Pintado entre 1634 y 1635, es un óleo sobre tela de 307 x
Velázquez resuelve la estructura, en una obra de dimensiones tan grandes, con una composición en forma de U de brazos abiertos en un primer plano, y aloja en esa concavidad un segundo plano de gran luminosidad. La escena se organiza en torno a dos bastidores de fuerte sabor teatral: los soldados de la izquierda y el gran caballo situado en contundente escorzo que domina la parte derecha. Los dos grupos se separan de manera simétrica, para dejar el centro de la acción al encuentro de los dos generales. Ambos han descendido de su caballo y aparecen ligeramente en un segundo plano, sobre el fondo de un paisaje desolado, en el que podemos ver, el aire, la atmósfera acuosa que se interpone entre los personajes y el fondo, todavía humeante, que nos recuerda el reciente acontecimiento bélico, toda una lección magistral de perspectiva aérea, en la que Velázquez se mostró un contumaz experto, como podemos comprobar en éste y otros cuadros suyos.

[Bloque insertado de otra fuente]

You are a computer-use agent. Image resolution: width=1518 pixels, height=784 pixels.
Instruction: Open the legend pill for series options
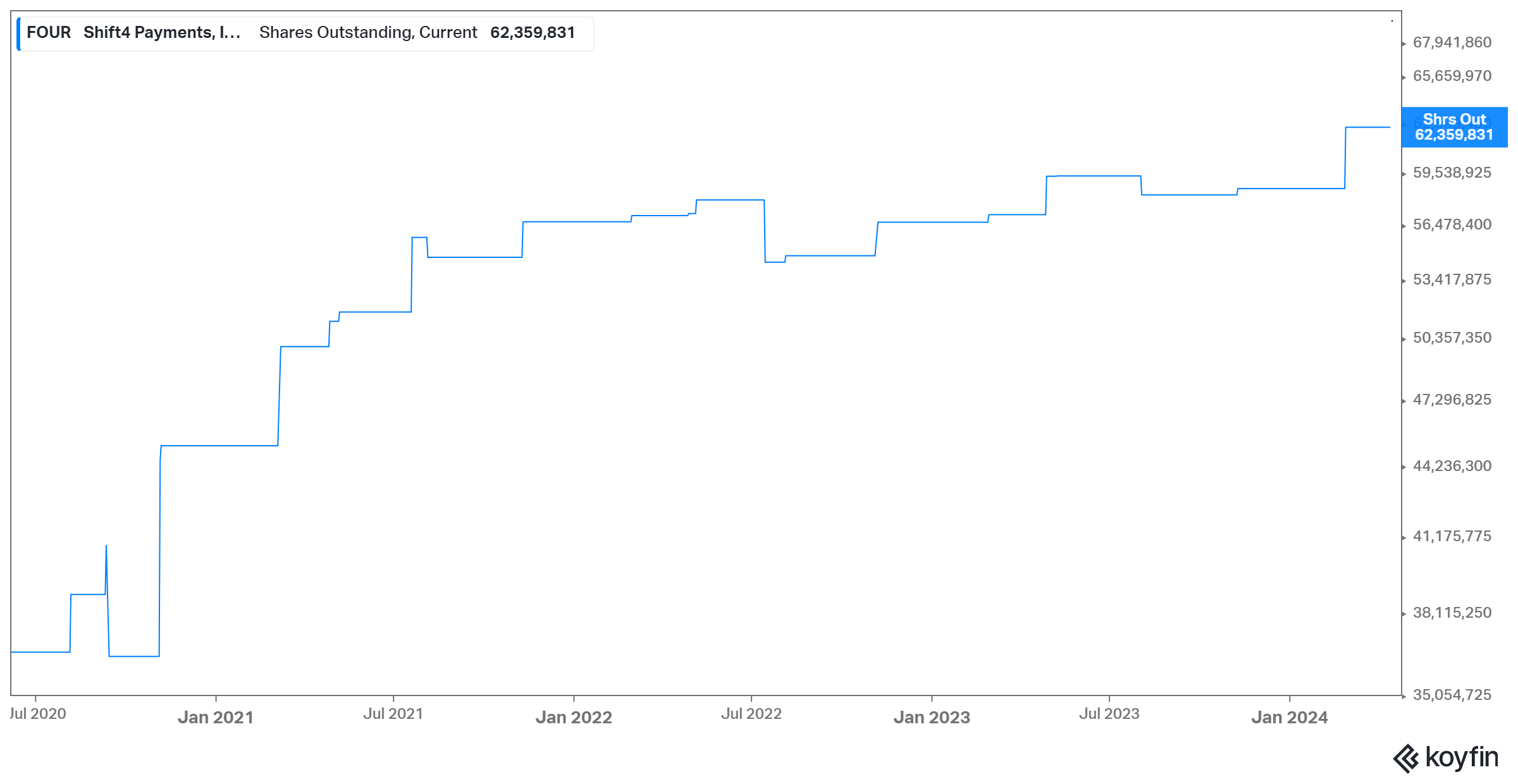304,32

Con una espléndida invención pictórica, Velázquez ha insertado la “pantalla” móvil de las picas levantadas en alto, situadas a contraluz para separar el proscenio del fondo distante, con el paisaje que se pierde en la lejanía bajo una luz lívida. En las filas de soldados, caracterizados individualmente, es decir, tratados como personas retratadas, no se advierten gestos memorables, pero algunos de ellos introducen al espectador en el cuadro, como el que aparece a nuestra izquierda, vestido de verde, o el autorretrato del propio pintor, situado en el pequeño hueco de la derecha entre la cabeza del magnífico caballo y el pendón azul y blanco que cruza la escena en diagonal.
Es la representación de un hecho importante, un gran retrato histórico, pero sobre todo, desde el punto de vista pictórico, es uno de los ejemplos más significativos de la concordancia luz-espacio-color en Velázquez.